For most of us, the recent Valentine weekend, with its diet of commercialised sentimentality, was merely irksome

For most of us, the recent Valentine weekend, with its diet of commercialised sentimentality, was merely irksome. For Rita Restorick, however, it was an unbearable reminder of love of a different kind. Because it was on February 12th three years ago that her son Stephen was shot by a sniper, the last British soldier to be killed in Northern Ireland by an IRA bullet.

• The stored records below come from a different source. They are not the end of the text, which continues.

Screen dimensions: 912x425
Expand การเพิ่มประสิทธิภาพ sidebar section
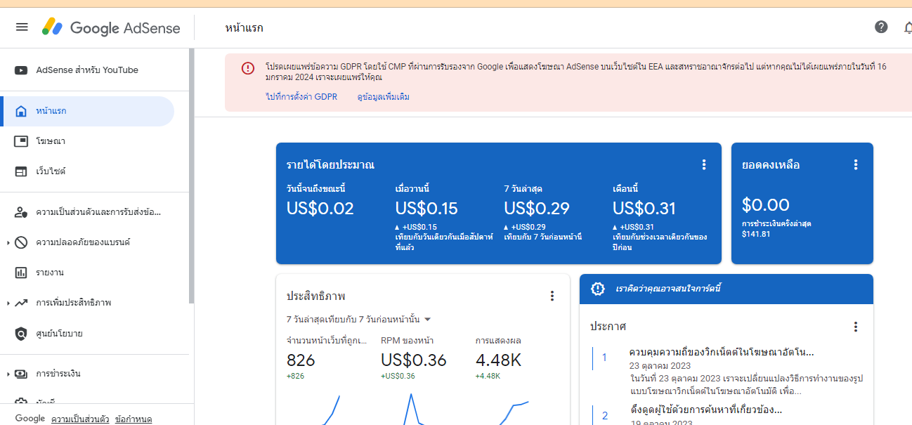(x=8, y=303)
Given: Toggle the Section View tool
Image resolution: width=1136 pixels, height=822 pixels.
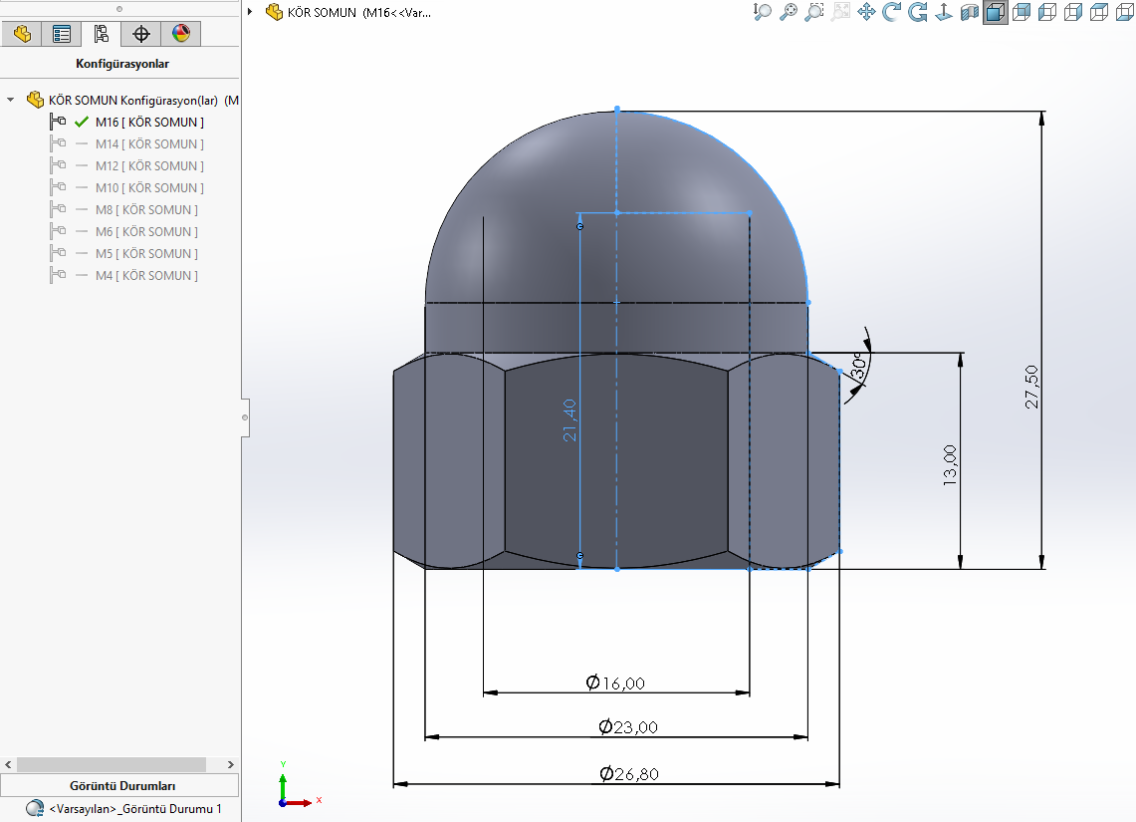Looking at the screenshot, I should click(969, 12).
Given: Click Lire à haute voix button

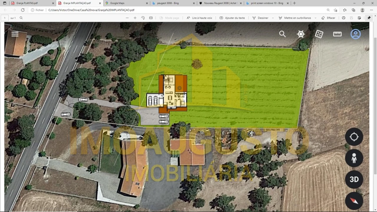Looking at the screenshot, I should (x=199, y=18).
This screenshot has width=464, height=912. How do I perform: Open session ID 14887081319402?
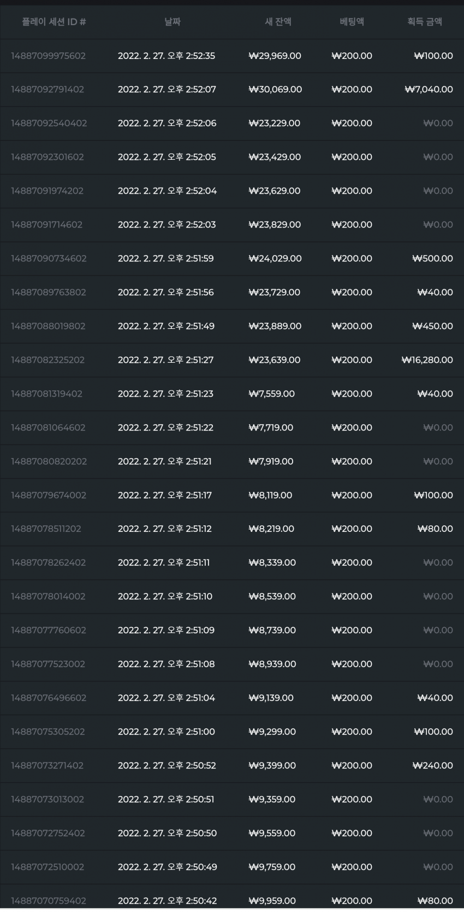tap(46, 394)
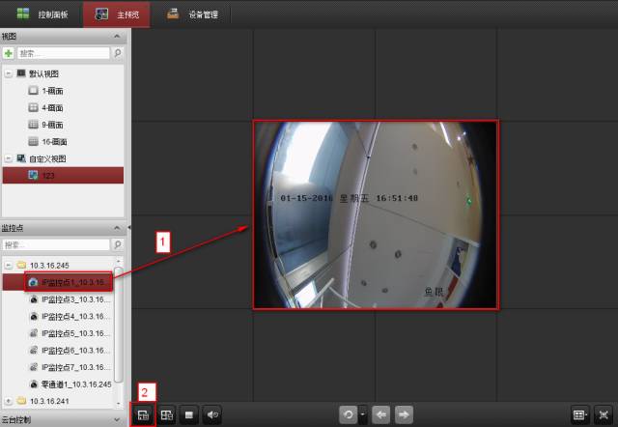618x427 pixels.
Task: Open the window layout division dropdown
Action: click(x=579, y=414)
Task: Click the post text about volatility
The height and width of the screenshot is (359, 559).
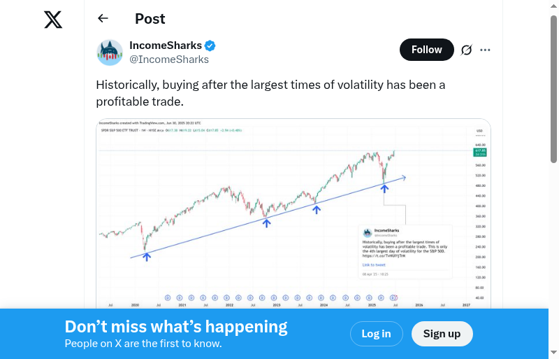Action: click(x=270, y=93)
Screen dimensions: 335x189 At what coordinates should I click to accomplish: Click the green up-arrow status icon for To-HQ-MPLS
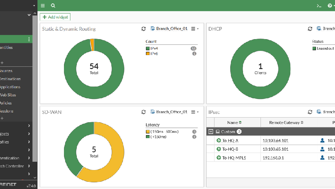click(x=218, y=158)
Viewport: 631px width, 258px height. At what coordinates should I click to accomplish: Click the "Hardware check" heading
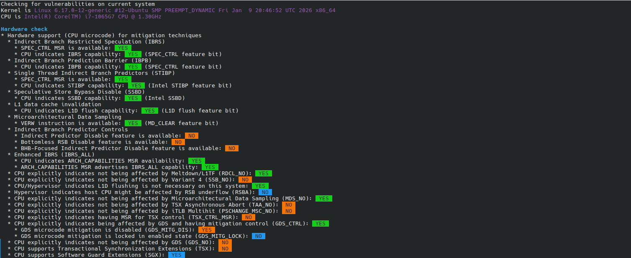click(24, 29)
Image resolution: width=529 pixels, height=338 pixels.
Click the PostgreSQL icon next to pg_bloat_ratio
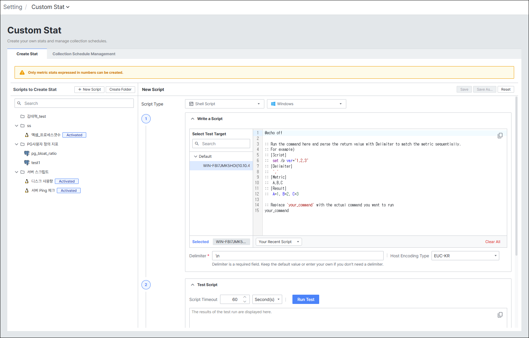pyautogui.click(x=27, y=153)
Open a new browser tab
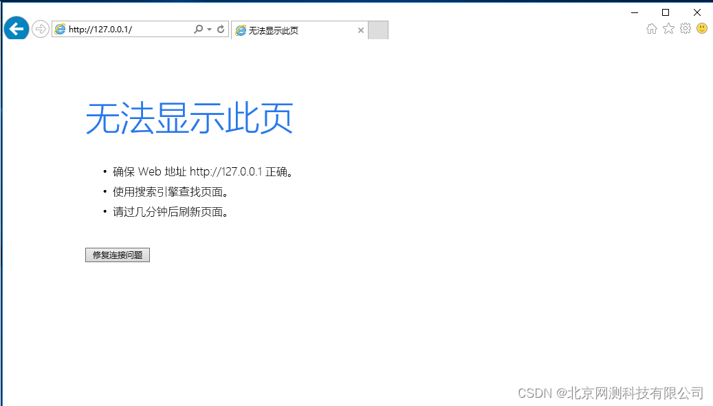The width and height of the screenshot is (713, 406). [x=377, y=30]
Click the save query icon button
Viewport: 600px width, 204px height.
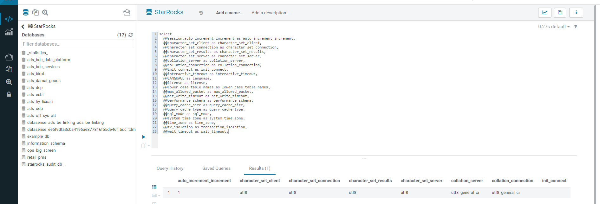[560, 13]
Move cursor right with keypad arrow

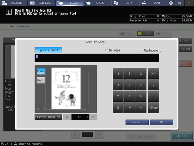(x=141, y=108)
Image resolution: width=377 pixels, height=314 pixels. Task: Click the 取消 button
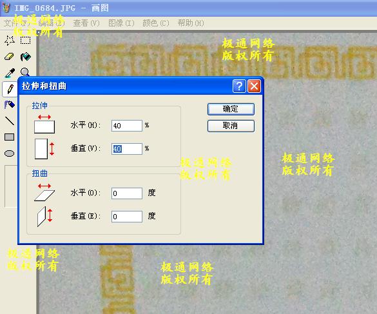coord(231,126)
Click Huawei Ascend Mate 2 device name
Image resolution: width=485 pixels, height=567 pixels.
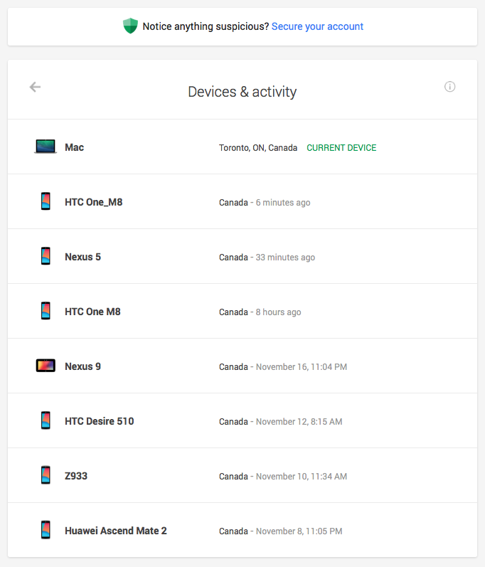115,531
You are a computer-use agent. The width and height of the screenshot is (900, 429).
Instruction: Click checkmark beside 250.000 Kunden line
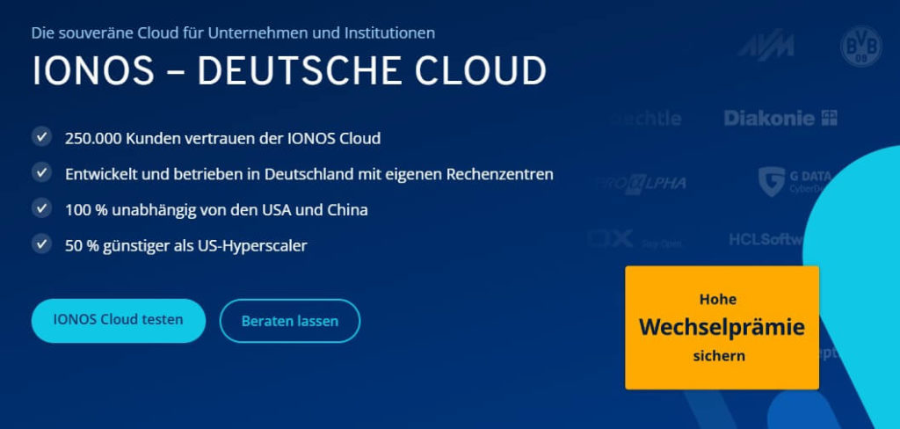coord(41,137)
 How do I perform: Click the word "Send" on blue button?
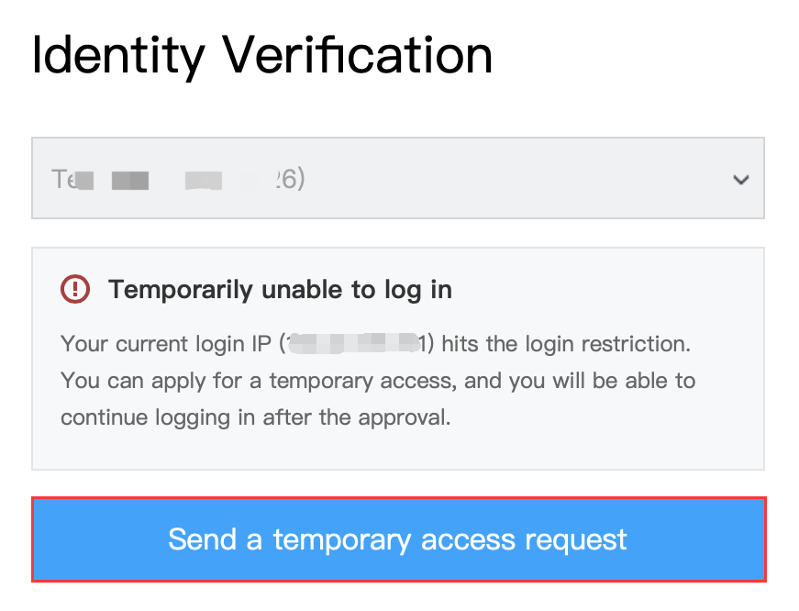[x=202, y=539]
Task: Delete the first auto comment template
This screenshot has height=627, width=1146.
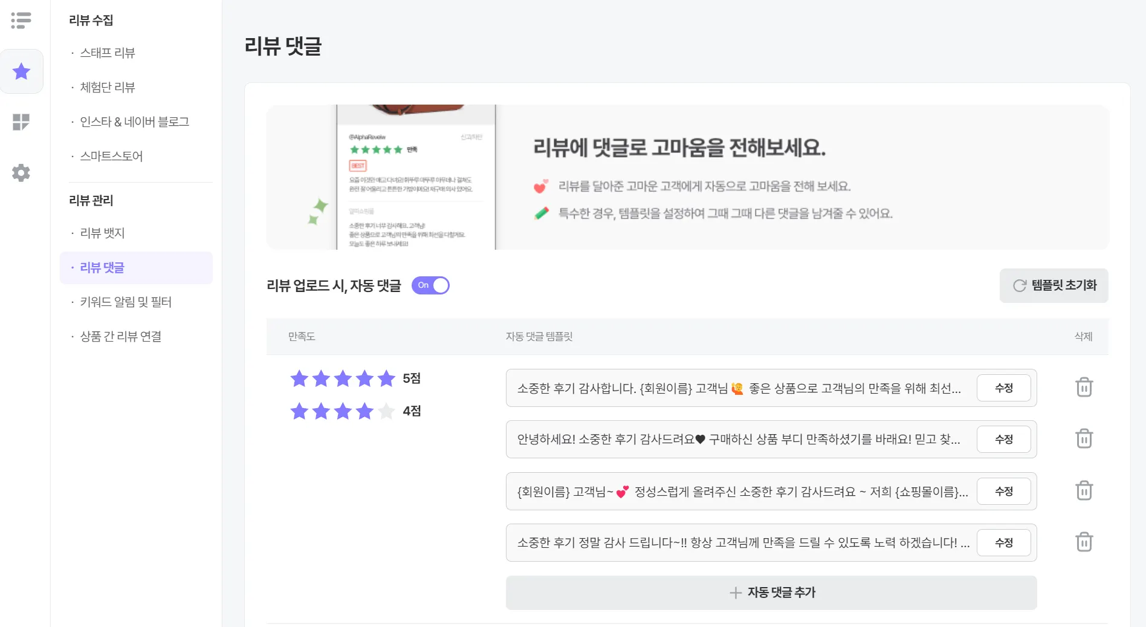Action: [x=1084, y=387]
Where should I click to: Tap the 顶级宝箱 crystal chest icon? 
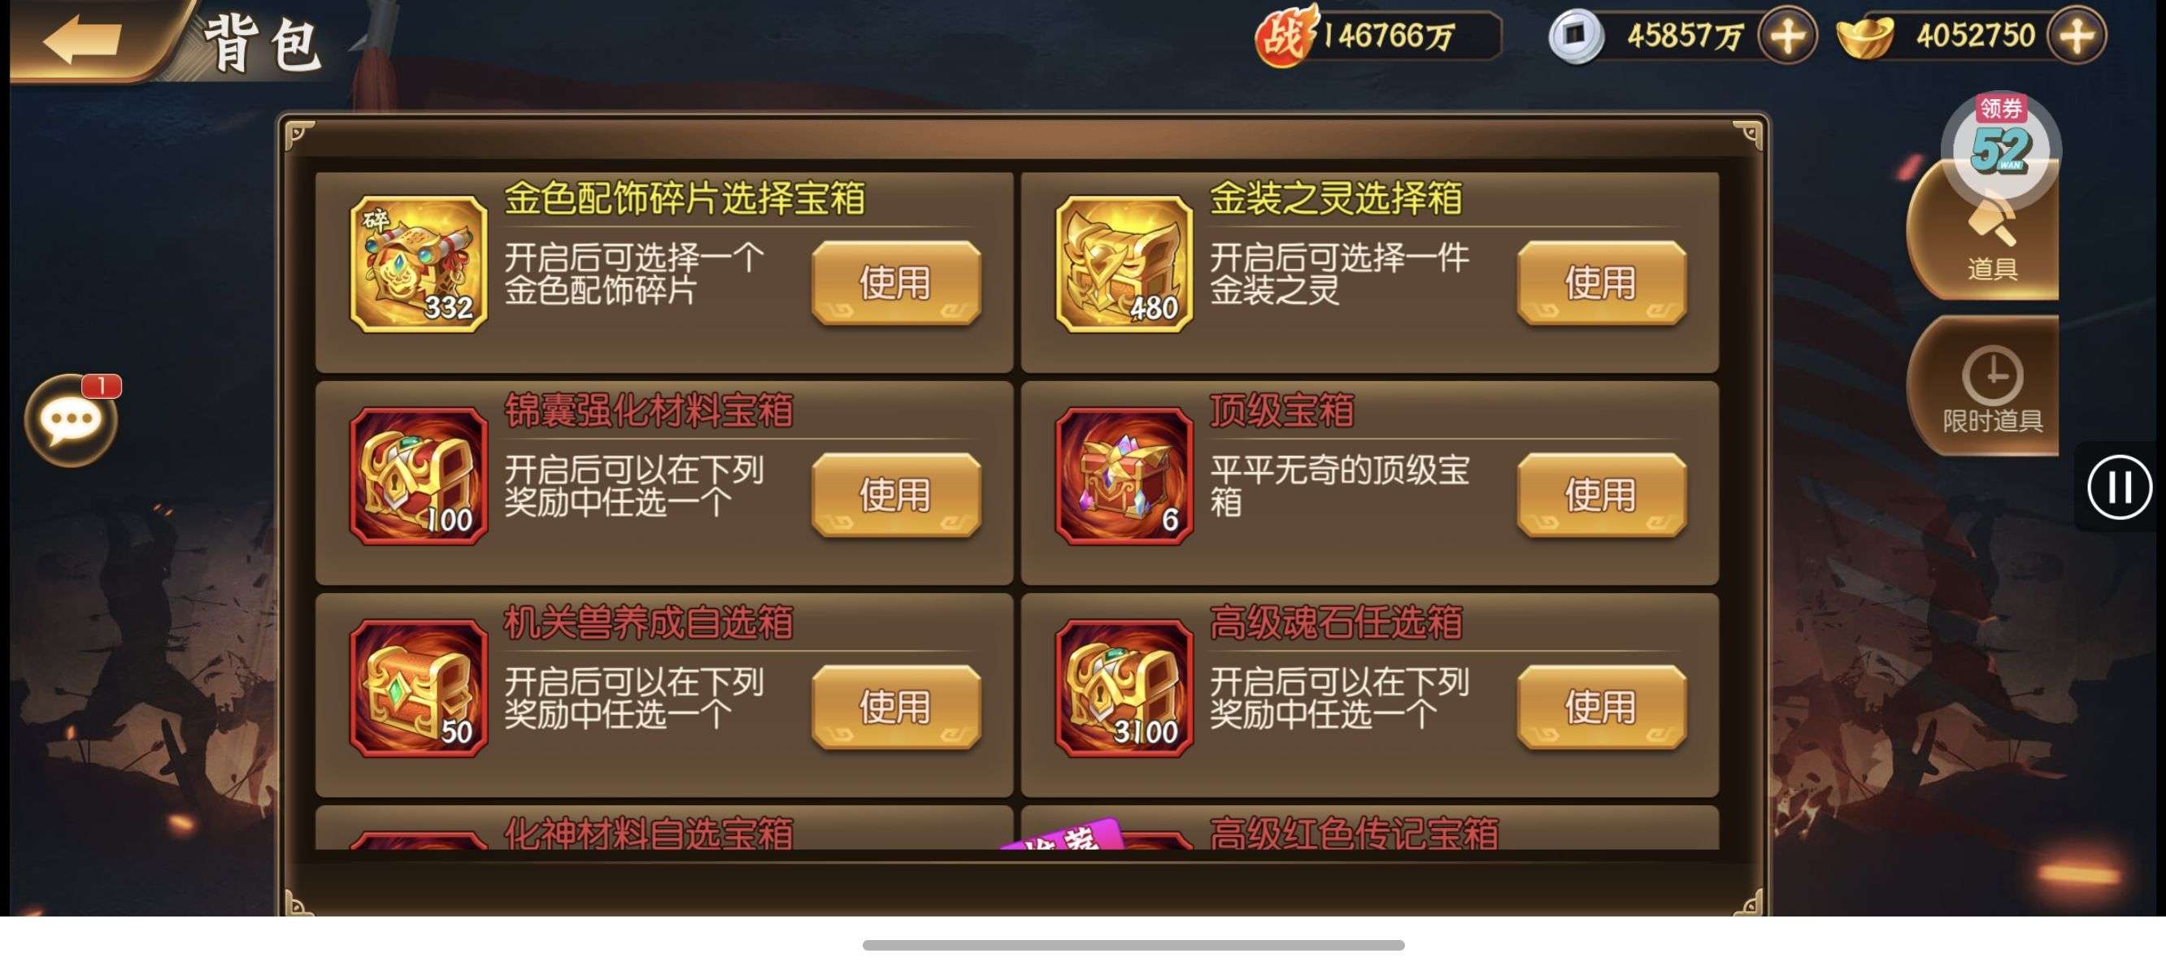tap(1124, 476)
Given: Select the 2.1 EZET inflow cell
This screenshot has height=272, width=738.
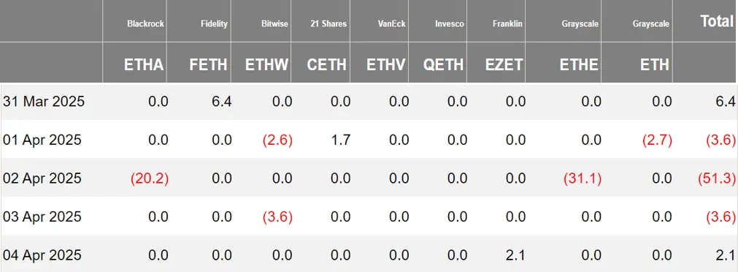Looking at the screenshot, I should point(515,255).
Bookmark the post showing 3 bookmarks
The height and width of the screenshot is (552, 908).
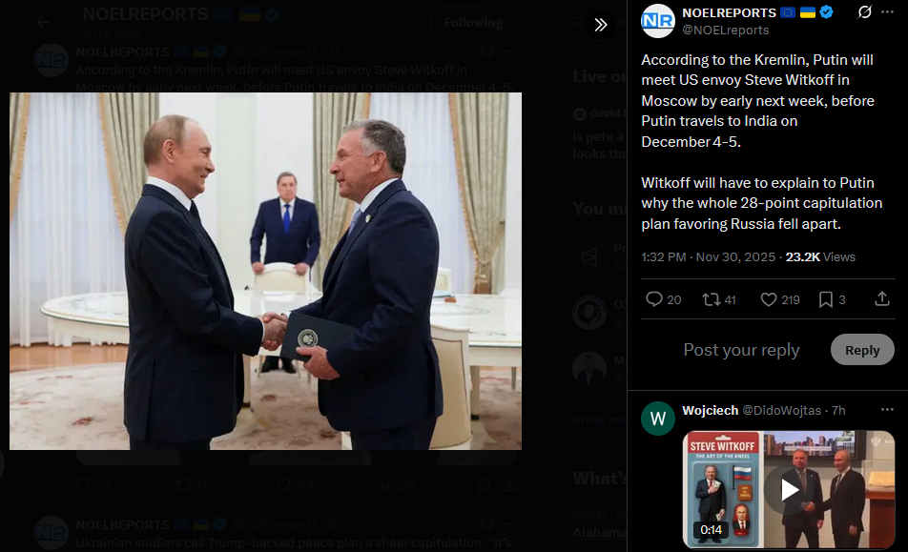[x=832, y=299]
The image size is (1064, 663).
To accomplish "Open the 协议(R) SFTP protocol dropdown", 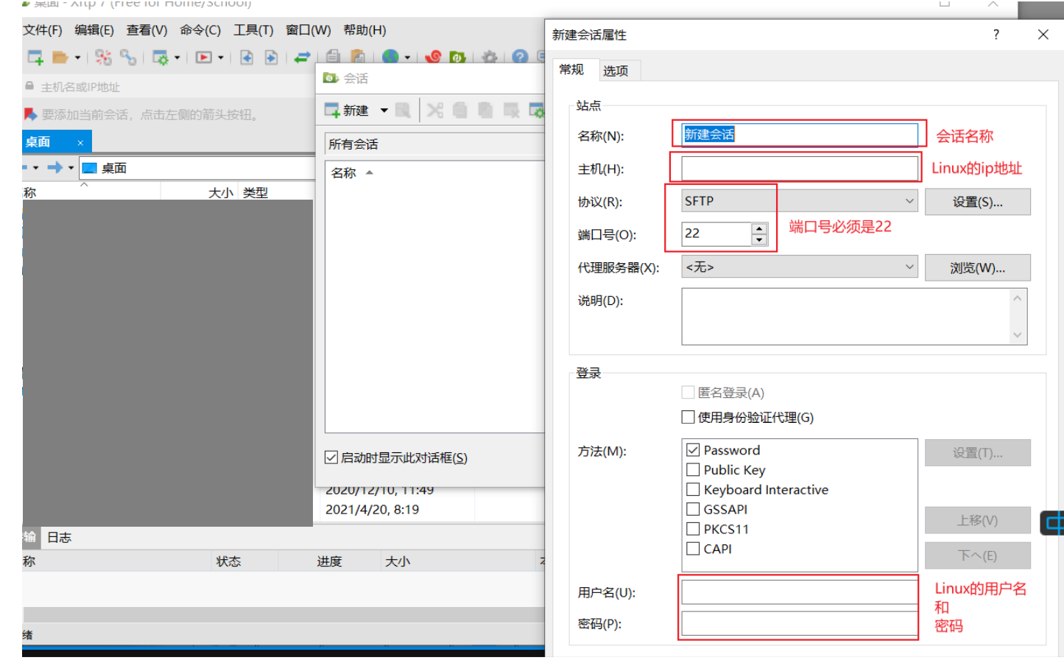I will pos(911,200).
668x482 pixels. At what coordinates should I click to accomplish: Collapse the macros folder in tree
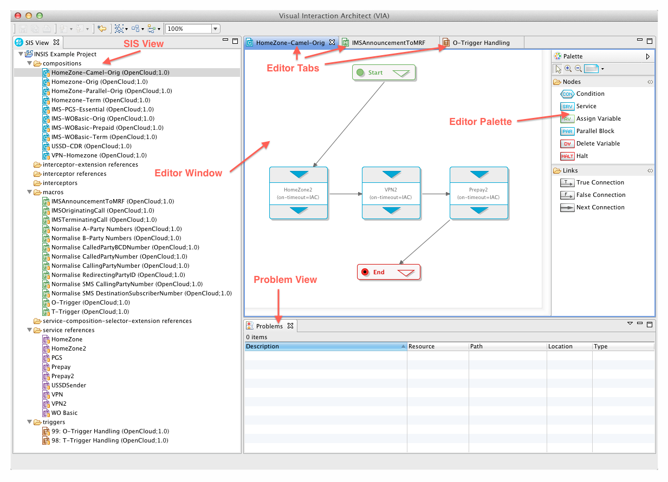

Stephen is buried in Shropshire on the Welsh border, and last weekend Rita, her husband John and Stephen's elder brother Mark visited his grave. "We stopped to buy some flowers, and they had some music on in the shop," Rita explains. "It was I Will Always Love You by Whitney Houston, a tune that I always associated with Stephen. And it hit me right here." She hits herself with a clenched fist in the chest.

I have come to see Rita Restorick in the house north of Nottingham where she and her husband moved last year. A new beginning, somewhere with no memories of Stephen, although of course there are photographs and an oil painting of Lance Bombardier Restorick in full regimental uniform sent to them by "an old gentleman", a neighbour where they used to live. But otherwise nothing would suggest that this is a family numbed by tragedy: the walls are newly painted icingpink and Rita is dressed stylishly with a fuchsia-pink silky top.

It is the little things she still finds difficult: "a tune, the back of a young man who reminds you. But the feeling that I had with Stephen as if your heart has been ripped out - it is an actual pain in your chest - that's gone and the anger's gone."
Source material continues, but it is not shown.